◆ **TASK INSTRUCTIONS**
Output every entry below word for word, minus the images.

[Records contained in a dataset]
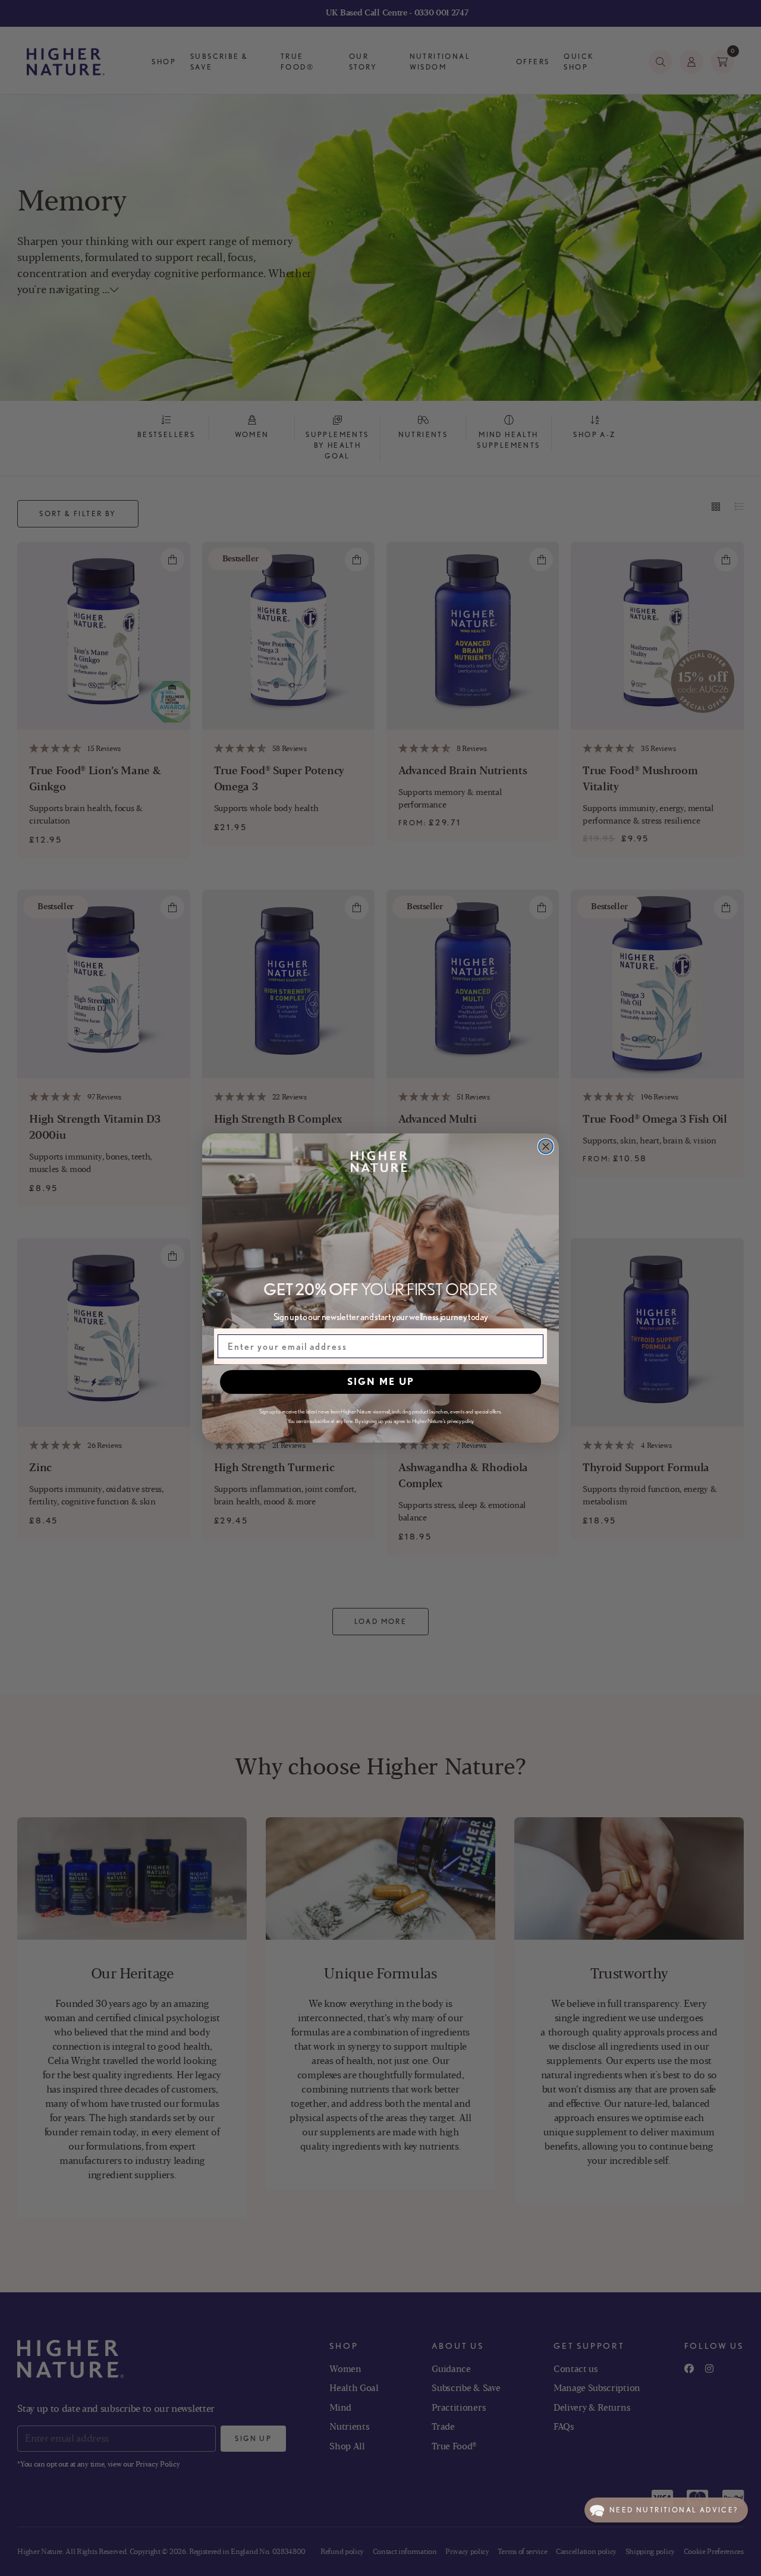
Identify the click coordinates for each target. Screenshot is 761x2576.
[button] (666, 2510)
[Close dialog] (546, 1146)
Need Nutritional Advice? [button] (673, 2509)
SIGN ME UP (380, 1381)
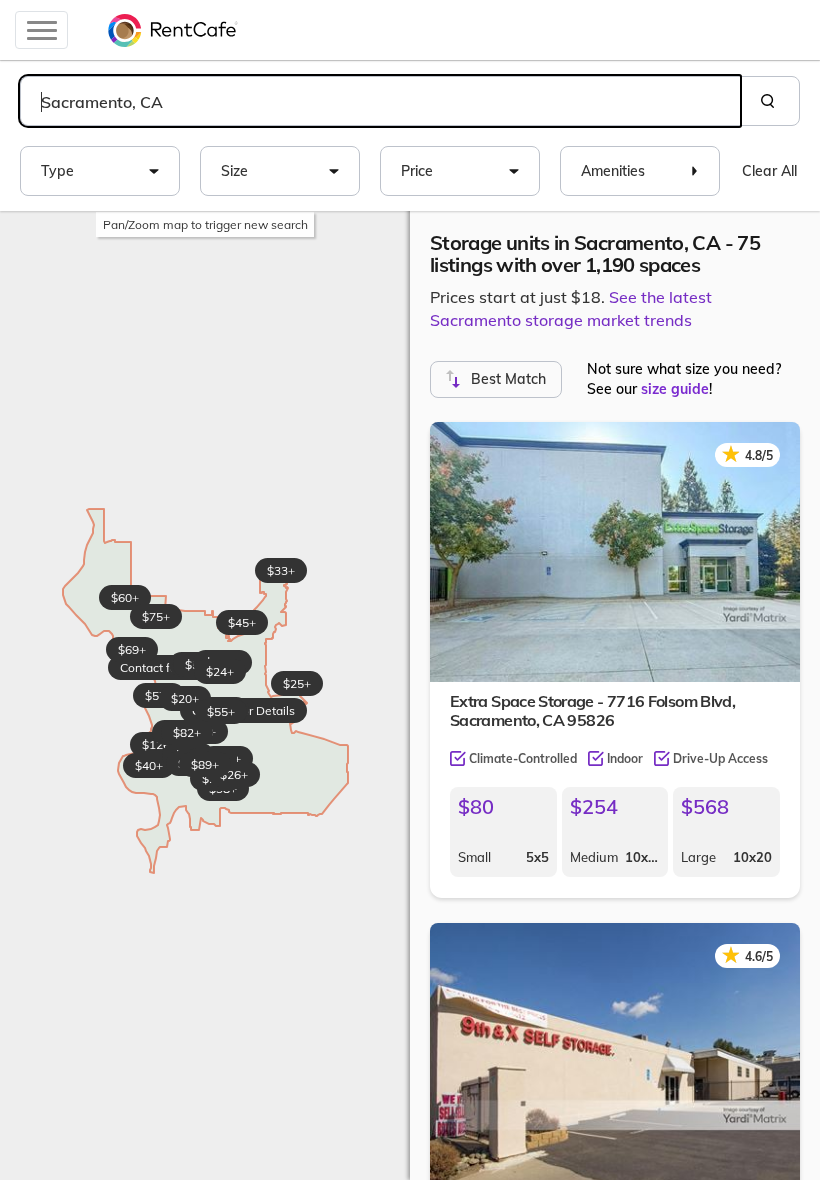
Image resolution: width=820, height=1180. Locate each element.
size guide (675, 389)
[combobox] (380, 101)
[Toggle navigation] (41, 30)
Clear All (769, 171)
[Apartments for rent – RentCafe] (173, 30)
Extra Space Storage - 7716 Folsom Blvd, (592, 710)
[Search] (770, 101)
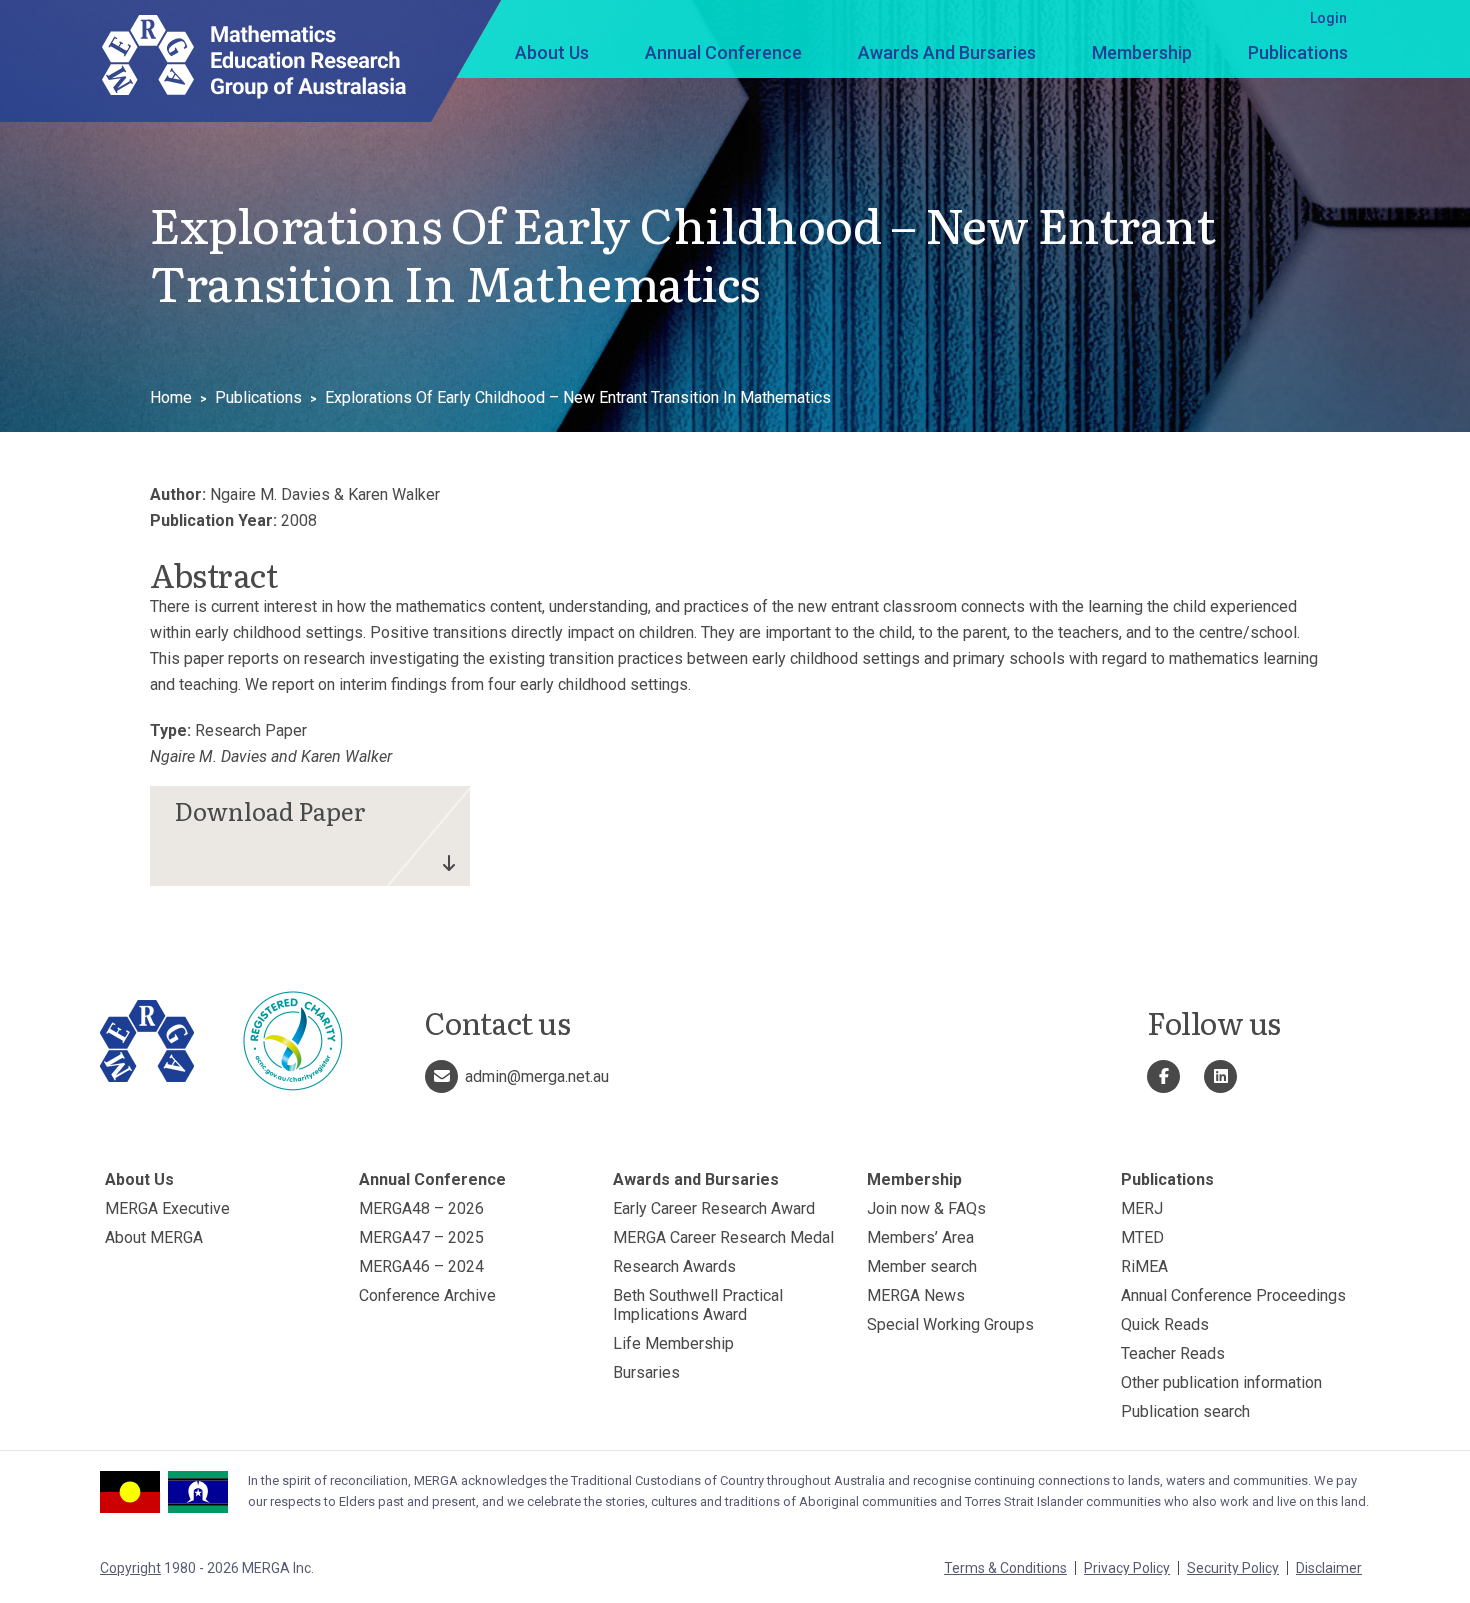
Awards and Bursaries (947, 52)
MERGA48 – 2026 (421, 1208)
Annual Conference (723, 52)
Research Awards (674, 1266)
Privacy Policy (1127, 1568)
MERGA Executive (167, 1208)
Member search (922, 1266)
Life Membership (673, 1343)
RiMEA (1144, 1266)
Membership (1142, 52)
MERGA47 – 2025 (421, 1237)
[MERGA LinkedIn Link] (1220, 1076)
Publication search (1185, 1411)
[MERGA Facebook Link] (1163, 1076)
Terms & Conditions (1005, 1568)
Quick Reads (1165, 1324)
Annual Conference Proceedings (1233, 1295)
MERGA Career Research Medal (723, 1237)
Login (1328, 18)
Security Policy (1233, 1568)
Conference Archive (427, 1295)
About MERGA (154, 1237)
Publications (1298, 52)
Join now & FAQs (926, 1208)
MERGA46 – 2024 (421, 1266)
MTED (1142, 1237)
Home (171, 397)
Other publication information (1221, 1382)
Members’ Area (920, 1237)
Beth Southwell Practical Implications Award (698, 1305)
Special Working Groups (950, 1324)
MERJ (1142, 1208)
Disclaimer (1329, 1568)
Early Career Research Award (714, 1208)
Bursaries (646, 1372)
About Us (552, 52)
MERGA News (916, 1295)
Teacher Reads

◆ **ANSWER BOX**
Identify the click coordinates for each target. Screenshot is 761x2576.
[button] (666, 2510)
[Close dialog] (546, 1146)
Need Nutritional Advice? [button] (673, 2509)
SIGN ME UP (380, 1381)
Image resolution: width=820, height=1180. Locate each element.
size guide (675, 389)
[combobox] (380, 101)
[Toggle navigation] (41, 30)
Clear All (769, 171)
[Apartments for rent – RentCafe] (173, 30)
Extra Space Storage - 7716 Folsom Blvd, (592, 710)
[Search] (770, 101)
Awards and Bursaries (947, 52)
MERGA48 – 2026 (421, 1208)
Annual Conference (723, 52)
Research Awards (674, 1266)
Privacy Policy (1127, 1568)
MERGA Executive (167, 1208)
Member search (922, 1266)
Life Membership (673, 1343)
RiMEA (1144, 1266)
Membership (1142, 52)
MERGA47 – 2025 (421, 1237)
[MERGA LinkedIn Link] (1220, 1076)
Publication search (1185, 1411)
[MERGA Facebook Link] (1163, 1076)
Terms & Conditions (1005, 1568)
Quick Reads (1165, 1324)
Annual Conference Proceedings (1233, 1295)
MERGA Career Research Medal (723, 1237)
Login (1328, 18)
Security Policy (1233, 1568)
Conference Archive (427, 1295)
About MERGA (154, 1237)
Publications (1298, 52)
Join now & FAQs (926, 1208)
MERGA46 – 2024 (421, 1266)
MTED (1142, 1237)
Home (171, 397)
Other publication information (1221, 1382)
Members’ Area (920, 1237)
Beth Southwell Practical Implications Award (698, 1305)
Special Working Groups (950, 1324)
MERJ (1142, 1208)
Disclaimer (1329, 1568)
Early Career Research Award (714, 1208)
Bursaries (646, 1372)
About Us (552, 52)
MERGA News (916, 1295)
Teacher Reads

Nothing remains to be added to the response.